Funktionen des Hauses sind:

  • die primäre und sekundäre wirtschaftliche Produktion;
  • Fortpflanzung und Kinderaufzucht;
  • Konsumtion;
  • Versorgung von Alten und Kranken;
  • Vermittlung kirchlicher und weltlicher Normen.

Der Hausherr übt patriarchale Herrschaft über alle Hausgenossen aus. Nur vermittelt über den Hausherrn (bzw. evtl. seine Witwe) hat der Hausverband an den übergeordneten sozialen Verbänden teil (Dorf, Stadt, Kirchengemeinde etc.).

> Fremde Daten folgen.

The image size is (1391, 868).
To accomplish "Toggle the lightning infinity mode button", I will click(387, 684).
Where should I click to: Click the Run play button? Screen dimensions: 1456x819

1.1.2. Funktionsverlust des „Ganzen Hauses“, Entstehung der „bürgerlichen Familie“

Im späten 18./19. Jh. treten Familienhaushalt und Betrieb auseinander. Es erfolgt einerseits eine zunehmende Verlagerung der wirtschaftlichen Produktion und der Dienstleistungen in von der Familie getrennte Betriebe (Manufaktur, Amt, Fabrik etc.) und eine Zunahme von bezahlter Erwerbsarbeit (v.a. des Mannes). Andererseits bildet sich eine von wirtschaftlicher Produktion entlastete familiäre „Privatsphäre“, deren verbliebene Funktionen emotional und moralisch aufgewertet werden. „Rationalität“ der Betriebsführung und „Sentimentalität“ der Familie treten einander gegenüber. Damit einher geht eine „Polarisierung der Geschlechterrollen“ (K. Hausen).

1.1.3. Kritik an diesem Modell (Opitz, Troßbach)

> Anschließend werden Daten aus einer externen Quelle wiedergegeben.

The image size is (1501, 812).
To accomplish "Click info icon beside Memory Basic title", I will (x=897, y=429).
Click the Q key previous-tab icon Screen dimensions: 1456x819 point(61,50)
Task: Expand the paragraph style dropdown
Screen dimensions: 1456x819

  1. Begrenzte Subsistenzwirtschaft: Die Haushalte von städtischen Handwerkern, Beamten, unterständischen Schichten waren schon in der FNZ nicht mehr autark; das Modell trifft höchstens auf eine Minderheit (Bauern, Adel) zu.
  2. Keine absolute patriarchale Herrschaft: Auch Hausmütter übten Herrschaft aus und handelten in weiten Bereichen des Haushalts autonom, waren eher Partnerinnen als Untergebene des Hausherrn. Ihr Handeln war maßgeblich für die „Hausehre“. Kirchliche und weltliche Obrigkeit konnte in das Haus regulierend eingreifen.
  3. Hauptvorwurf: Das Konzept verkläre die „vormoderne“, „alteuropäische“ Familie zum romantischen Gegenbild der Moderne und transportiere autoritäre, vordemokratische und patriarchalische Ideale.